J Clin Transl Sci 2021;
5:e190. [PMID:
34849264 PMCID:
PMC8596068 DOI:
10.1017/cts.2021.813]
[Citation(s) in RCA: 10] [Impact Index Per Article: 3.3] [Reference Citation Analysis] [Abstract] [Key Words] [Track Full Text] [Download PDF] [Figures] [Journal Information] [Subscribe] [Scholar Register] [Received: 03/02/2021] [Revised: 06/09/2021] [Accepted: 07/02/2021] [Indexed: 12/16/2022] Open
Abstract
Objective:
Clinical trials, which are mainly conducted in urban medical centers, may be less accessible to rural residents. Our aims were to assess participation and the factors associated with participation of rural residents in clinical trials.
Methods:
Using geocoding, the residential address of participants enrolled into clinical trials at Mayo Clinic locations in Arizona, Florida, and the Midwest between January 1, 2016, and December 31, 2017, was categorized as urban or rural. The distance travelled by participants and trial characteristics was compared between urban and rural participants. Ordinal logistic regression analyses were used to evaluate whether study location and risks were associated with rural participation in trials.
Results:
Among 292 trials, including 136 (47%) cancer trials, there were 2313 participants.
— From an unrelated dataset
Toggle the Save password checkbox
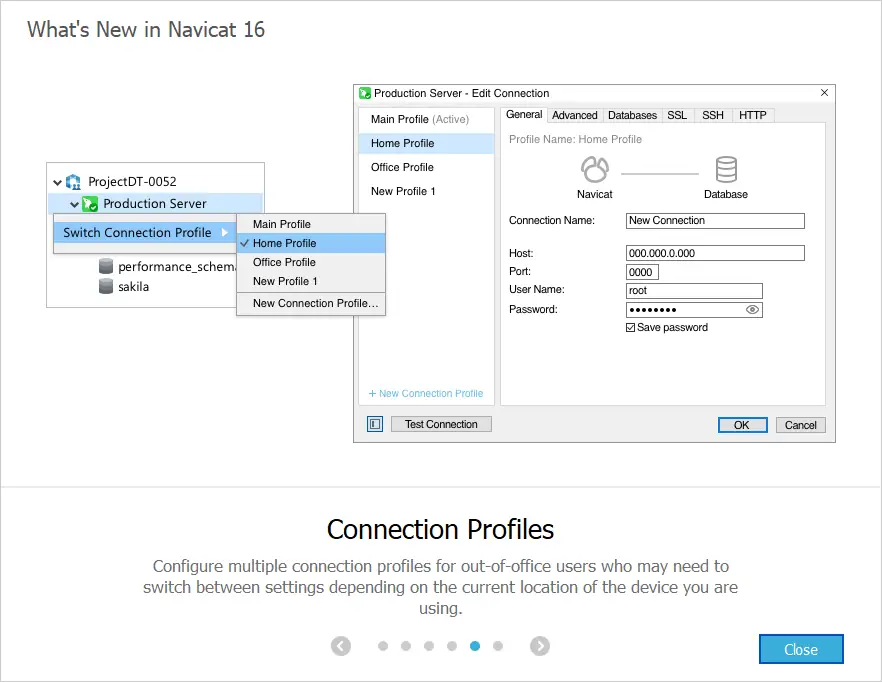 pyautogui.click(x=630, y=327)
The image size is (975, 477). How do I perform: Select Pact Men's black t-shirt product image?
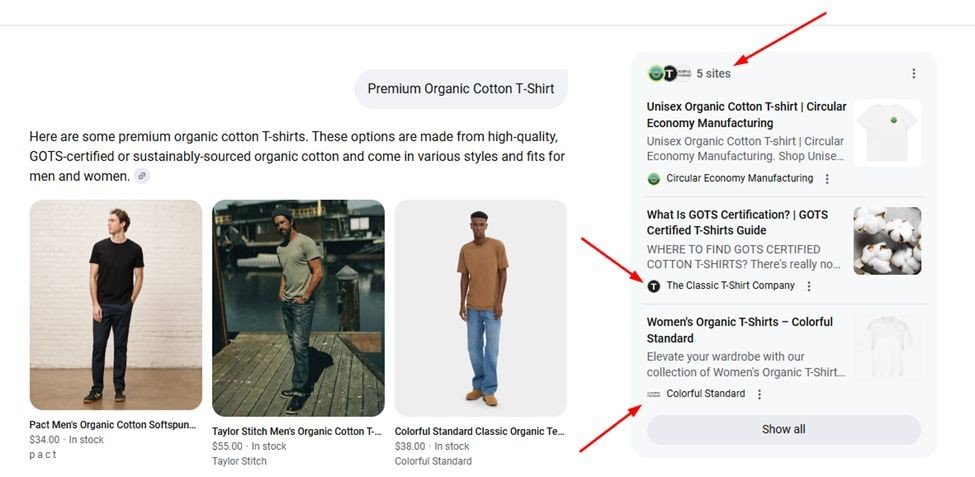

Of these, 731 (32%) were rural participants, which is greater than the rural population in these 9 states (19%, P < 0.001). Compared to urban participants, rural participants were older (65 ± 12 years vs 64 ± 12 years, P = 0.004) and travelled further to the medical center (103 ± 104 vs 68 ± 88 miles, P < 0.001). The proportion of urban and rural participants who were remunerated was comparable. In the multivariable analysis, the proportion of rural participants was lower (P < 0.001) in Arizona (10%) and Florida (18%) than the Midwest (38%) but not significantly associated with the study-related risks.
Conclusions:
Approximately one in three clinical trial participants were rural residents versus one in five in the population. Rural residents travelled further to access clinical trials. The study-associated risks were not associated with the distribution of rural and urban participants in trials.